(1)ETF overcomes the defects of closed-end fund discount trading, and its system design is flexible. In the investment strategy, it can cover a variety of securities and a variety of asset allocation methods. In the trading system, a basket of securities can be easily traded through one-time trading activities; In terms of risk diversification, we can not only track the whole market index covering the whole market, but also track the industry index or style index of a certain market field, which can effectively disperse or reduce market risks. Closed-end fund discount transaction is a common feature of global financial market, and it is also a phenomenon that classical financial theory can't explain well so far, which is called "the mystery of closed-end fund discount". This phenomenon is particularly prominent in China. At present, the average discount rate of 54 closed-end funds listed on the Shanghai and Shenzhen stock exchanges is close to more than 30% relative to their unit net value. Due to the discount trading of closed-end funds, the development of closed-end funds around the world is shrinking, and some of its original advantages are also covered up. ETF funds can be traded in the secondary market, or they can directly purchase and redeem a basket of stocks from fund managers, which makes it possible for investors to arbitrage in the primary and secondary markets. It is the existence of this arbitrage mechanism that inhibits the deviation between the secondary market price and the net value of the fund, making the transaction price in the secondary market basically consistent with the net value of the fund.

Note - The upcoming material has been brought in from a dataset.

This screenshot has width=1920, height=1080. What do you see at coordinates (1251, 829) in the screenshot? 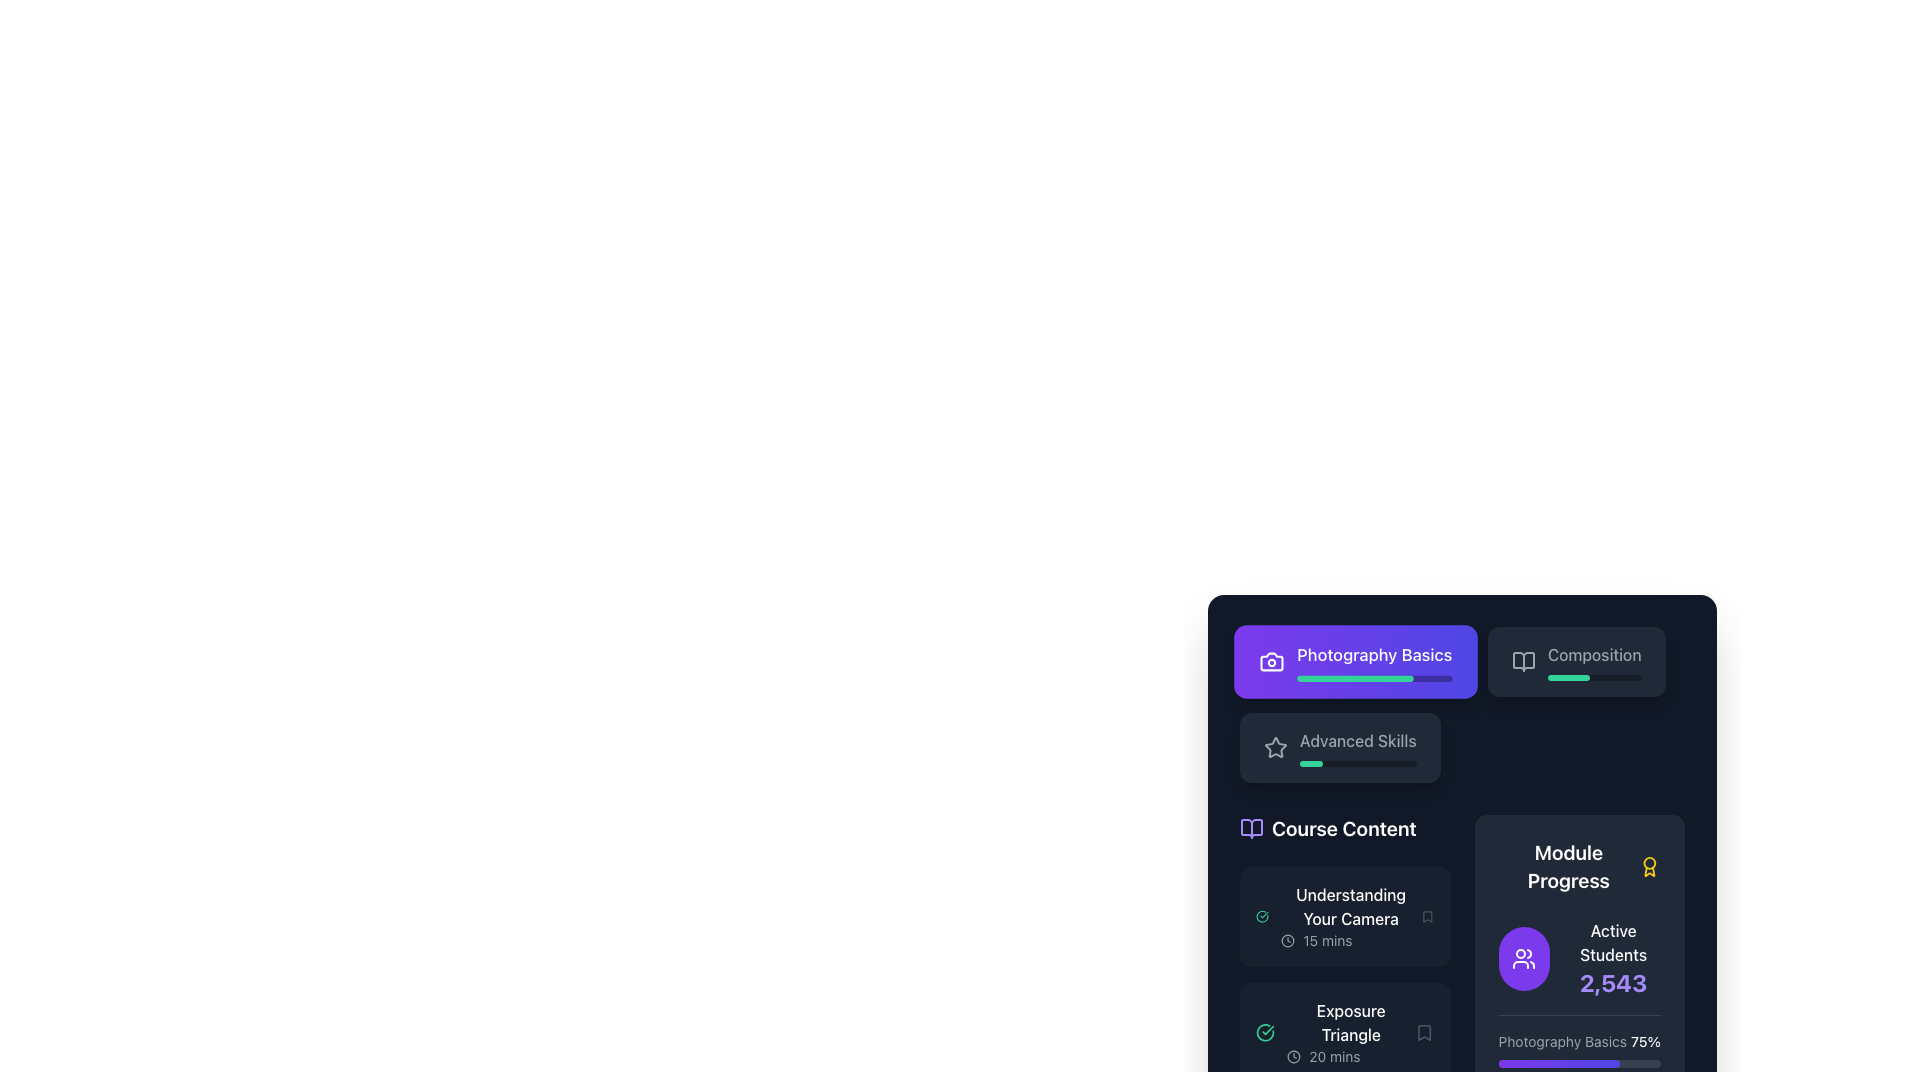
I see `the decorative icon located beside the title text 'Course Content' in the upper left section of the 'Course Content' area` at bounding box center [1251, 829].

(2) Compared with open-end funds, ETF funds have the characteristics of low transaction cost, convenient transaction and high transaction efficiency. At present, investors invest in open-end funds by buying and redeeming funds from fund management companies through banks, brokers and other consignment agencies. Generally, the transaction fee of stock-based open-end funds is above 1%, and the redemption money will not arrive until 3 days after redemption. Buying different funds requires going to different fund companies or banks and other institutions, and the transaction convenience is not too high. However, if investors invest in ETF funds, they can trade directly through the exchange according to the public quotation, just like stocks and closed-end funds, and the funds will arrive the next day.
(3)ETF also provides many trading tools for short-term investment. For example, ETF allows the use of margin for leveraged trading; Allow short selling; Stop loss and other restrictive trading orders are allowed, and in these respects, the use of * * * funds is completely prohibited. Because short selling ETF is short selling a basket of stocks, which has little effect on a single stock, short selling ETF is allowed in the United States. With the gradual deepening of financial innovation, China's financial market will allow short selling of ETFs.
(4)ETF generally adopts a completely passive indexation investment strategy to track and fit the representative underlying index, so the management fee is very low and the operation transparency is very high, which enables investors to invest in constituent stocks in a basket of underlying indexes at a lower cost, thus fully diversifying their investments and effectively avoiding the unsystematic risks of stock investment.